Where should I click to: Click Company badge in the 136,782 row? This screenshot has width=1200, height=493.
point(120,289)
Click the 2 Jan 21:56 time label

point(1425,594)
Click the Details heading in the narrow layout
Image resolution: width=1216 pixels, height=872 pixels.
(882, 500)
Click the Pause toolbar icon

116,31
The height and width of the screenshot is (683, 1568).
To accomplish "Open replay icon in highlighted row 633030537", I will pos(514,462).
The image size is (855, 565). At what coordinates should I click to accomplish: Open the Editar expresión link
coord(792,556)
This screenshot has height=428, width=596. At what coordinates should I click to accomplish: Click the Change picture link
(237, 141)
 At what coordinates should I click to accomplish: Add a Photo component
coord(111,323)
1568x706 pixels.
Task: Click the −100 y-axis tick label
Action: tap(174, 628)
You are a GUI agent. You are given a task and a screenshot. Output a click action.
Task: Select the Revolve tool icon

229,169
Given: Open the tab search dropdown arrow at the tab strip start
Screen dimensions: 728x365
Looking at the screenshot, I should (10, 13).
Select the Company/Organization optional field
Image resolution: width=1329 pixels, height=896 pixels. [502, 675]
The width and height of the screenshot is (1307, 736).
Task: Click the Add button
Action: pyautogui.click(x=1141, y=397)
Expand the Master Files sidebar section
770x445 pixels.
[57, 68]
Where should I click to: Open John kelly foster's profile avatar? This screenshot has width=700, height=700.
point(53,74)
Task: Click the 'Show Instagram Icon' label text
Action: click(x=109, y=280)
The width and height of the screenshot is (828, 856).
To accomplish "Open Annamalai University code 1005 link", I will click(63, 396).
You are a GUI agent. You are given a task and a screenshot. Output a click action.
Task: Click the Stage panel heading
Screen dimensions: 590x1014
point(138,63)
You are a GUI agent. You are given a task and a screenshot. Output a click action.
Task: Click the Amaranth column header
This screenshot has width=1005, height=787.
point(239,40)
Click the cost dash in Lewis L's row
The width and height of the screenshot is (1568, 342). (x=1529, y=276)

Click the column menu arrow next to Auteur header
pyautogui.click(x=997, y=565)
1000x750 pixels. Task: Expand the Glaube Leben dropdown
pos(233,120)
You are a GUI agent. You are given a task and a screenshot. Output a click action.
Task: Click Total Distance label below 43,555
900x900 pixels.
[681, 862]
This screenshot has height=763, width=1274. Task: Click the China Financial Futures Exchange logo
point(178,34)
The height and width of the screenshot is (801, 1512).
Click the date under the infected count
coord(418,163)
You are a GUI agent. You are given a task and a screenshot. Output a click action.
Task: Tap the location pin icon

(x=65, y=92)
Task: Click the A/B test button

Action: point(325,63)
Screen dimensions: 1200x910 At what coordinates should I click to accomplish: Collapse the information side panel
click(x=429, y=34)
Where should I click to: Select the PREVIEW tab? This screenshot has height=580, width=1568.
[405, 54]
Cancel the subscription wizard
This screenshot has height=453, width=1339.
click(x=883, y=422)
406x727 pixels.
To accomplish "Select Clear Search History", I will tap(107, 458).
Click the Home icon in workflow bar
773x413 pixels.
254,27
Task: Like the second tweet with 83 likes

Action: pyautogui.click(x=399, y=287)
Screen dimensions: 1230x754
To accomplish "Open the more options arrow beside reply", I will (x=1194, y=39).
- - - - - - -
Where a line in the records above contains the string "heading", return that line.

- [Task solution]:
Click the Details heading in the narrow layout
Task: Click the Stage panel heading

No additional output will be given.